Two summers ago I was blown away by Emma Donogue’s Room. I definitely wasn’t the only one. I remember reading it in the car on a road trip, holding my breath, not paying attention to anything else. I was haunted by it afterwards. Even now, when I think about that book, I shiver remembering how messed up it was.
Messed up but totally brilliant, obviously.
Donoghue released Astray shortly after I read Room but I didn’t read it. And then Frog Music happened. Partially seduced by brilliant cover art (on either side of the border), a little bit because the Internet told me to read it, and then some more by the idea of the actual story.
Blanche Beunon is a burlesque dancer in 1870s San Francisco. She lives with her partner, Arthur and his really good close personal friend, Ernest in an apartment in a building that she owns. On her way home after a show one night she’s almost run over by a bicycle ridden by one Jenny Bonnet, a men’s clothes wearing, free spirited frog catcher, fresh out of a stint in jail for wearing men’s clothes. Blanche invites Jenny home with her and so the story takes off.
A month after their meeting, Jenny is shot dead and Blanche embarks on a quest to find out who did it, while fearing for her own life and trying to find her infant son.
Obviously this book isn’t Room, but it’s good. Donoghue is amazing at stage setting; this book takes place in the middle of a heat wave and I swear you can feel the stifling air as you read. San Francisco in 1876 comes to life before your eyes: the dying days of the California Gold Rush; the freedom that all kinds of ‘different’ people are finding in this city where anything goes; the lives of millionaires rubbing up against the struggles of the poorest; the festering air and fear of a smallpox epidemic ripping through the city. Music is also infused and brought to life in this book, like it was in Room. Songs that were popular in the days described are littered throughout the narrative.
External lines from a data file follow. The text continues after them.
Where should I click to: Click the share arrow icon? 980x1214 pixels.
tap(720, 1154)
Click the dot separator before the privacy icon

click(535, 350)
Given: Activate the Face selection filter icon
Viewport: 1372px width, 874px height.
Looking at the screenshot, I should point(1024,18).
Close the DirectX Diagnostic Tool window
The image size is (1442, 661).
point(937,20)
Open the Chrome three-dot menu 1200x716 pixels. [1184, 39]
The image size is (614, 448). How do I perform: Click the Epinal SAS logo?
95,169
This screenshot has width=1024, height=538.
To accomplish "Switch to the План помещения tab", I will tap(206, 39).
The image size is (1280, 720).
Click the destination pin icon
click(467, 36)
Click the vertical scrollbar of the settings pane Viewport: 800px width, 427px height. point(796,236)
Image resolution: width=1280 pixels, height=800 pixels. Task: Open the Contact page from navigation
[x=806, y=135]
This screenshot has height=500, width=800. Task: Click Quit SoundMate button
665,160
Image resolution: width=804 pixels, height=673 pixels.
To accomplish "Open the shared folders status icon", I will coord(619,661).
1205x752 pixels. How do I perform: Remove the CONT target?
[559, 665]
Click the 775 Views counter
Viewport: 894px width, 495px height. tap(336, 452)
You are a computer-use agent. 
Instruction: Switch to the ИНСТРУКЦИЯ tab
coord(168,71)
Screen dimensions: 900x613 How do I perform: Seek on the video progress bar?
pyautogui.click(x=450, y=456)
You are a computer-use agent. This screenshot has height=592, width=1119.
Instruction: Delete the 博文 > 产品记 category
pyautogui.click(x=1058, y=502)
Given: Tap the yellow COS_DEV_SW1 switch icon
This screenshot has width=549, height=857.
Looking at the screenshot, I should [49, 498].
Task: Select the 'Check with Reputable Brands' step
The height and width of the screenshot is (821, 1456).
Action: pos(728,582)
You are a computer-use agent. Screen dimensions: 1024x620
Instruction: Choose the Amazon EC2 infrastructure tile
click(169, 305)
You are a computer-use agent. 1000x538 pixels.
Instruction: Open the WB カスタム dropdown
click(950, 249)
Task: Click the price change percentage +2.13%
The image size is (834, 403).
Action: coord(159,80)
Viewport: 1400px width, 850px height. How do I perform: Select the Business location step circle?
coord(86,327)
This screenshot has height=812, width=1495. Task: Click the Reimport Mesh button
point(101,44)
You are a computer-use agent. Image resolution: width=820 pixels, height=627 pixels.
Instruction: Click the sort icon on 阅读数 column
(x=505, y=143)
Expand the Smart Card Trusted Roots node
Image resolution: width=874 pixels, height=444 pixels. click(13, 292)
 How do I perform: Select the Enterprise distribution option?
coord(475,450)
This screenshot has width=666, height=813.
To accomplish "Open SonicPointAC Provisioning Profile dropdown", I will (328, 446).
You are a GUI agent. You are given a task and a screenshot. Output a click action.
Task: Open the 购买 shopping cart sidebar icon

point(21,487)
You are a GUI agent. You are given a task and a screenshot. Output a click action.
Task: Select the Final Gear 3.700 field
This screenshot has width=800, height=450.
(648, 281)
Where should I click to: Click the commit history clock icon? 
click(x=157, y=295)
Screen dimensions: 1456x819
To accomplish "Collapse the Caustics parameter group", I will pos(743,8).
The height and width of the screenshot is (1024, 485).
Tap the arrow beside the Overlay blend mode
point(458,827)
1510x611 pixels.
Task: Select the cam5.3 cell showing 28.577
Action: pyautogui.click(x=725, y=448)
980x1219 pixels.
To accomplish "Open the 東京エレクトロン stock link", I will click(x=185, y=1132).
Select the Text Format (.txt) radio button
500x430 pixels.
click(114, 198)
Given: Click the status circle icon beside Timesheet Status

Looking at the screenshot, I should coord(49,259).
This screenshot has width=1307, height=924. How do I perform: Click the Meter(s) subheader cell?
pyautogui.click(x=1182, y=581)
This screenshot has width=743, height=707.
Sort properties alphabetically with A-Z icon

I didn’t care for most of the characters in this one but I loved Jenny. I thought she was a totally original character (based on a real person) who brought out some of the better characteristics of the people around her. Until she meets Jenny, Blanche is a self-centered princess, more intent on living a life of comfort than concerning herself with the living conditions of a son she’s farmed out to god knows where. But even though most of the characters are horrible, it doesn’t take away from the book in any way. They work in the time they are living through.
Ultimately, what happened to Jenny is really sad. Donoghue found a way to give Jenny a completely tragic ending that is completely perfect. I found myself comparing it to Room a lot, which was probably unfair. But in this case, Frog Music stands up on it’s own.
And hey! Emma Donoghue lives in Canada (even though she’s Irish) so does this mean I’ve found a CanLit book that I’ve enjoyed?
7 thoughts on “I Think This Counts as CanLit: Frog Music”
Haven’t read Room, but intriguing about the stage setting – such a *different* setting from Room. Emma Donoghue must be very talented to be able to write in such different settings.
You’e just reminded me that my daughter’s friend read Room and that I have been meaning to buy it for her, as she has been complaining of no books to read
She is extremely talented. She created an entire world confined to one, incredibly small, space in Room. She had more to work with for Frog Music but it was still impressive.
I hope your daughter enjoys it! It’s kind of a tough read.
This totally counts as CanLit. Glad you found something you enjoyed!
I feel strangely accomplished. And like a proper Canadian after all.
I’ve been very curious about this one. I can’t say I enjoyed Room, but it was such a powerful read I didn’t know how it could be followed. I’ll keep an eye out for this at the library I think.
You’re right, I’m not sure “enjoy” is the right word for the experience that was reading Room. But it certainly stays with you.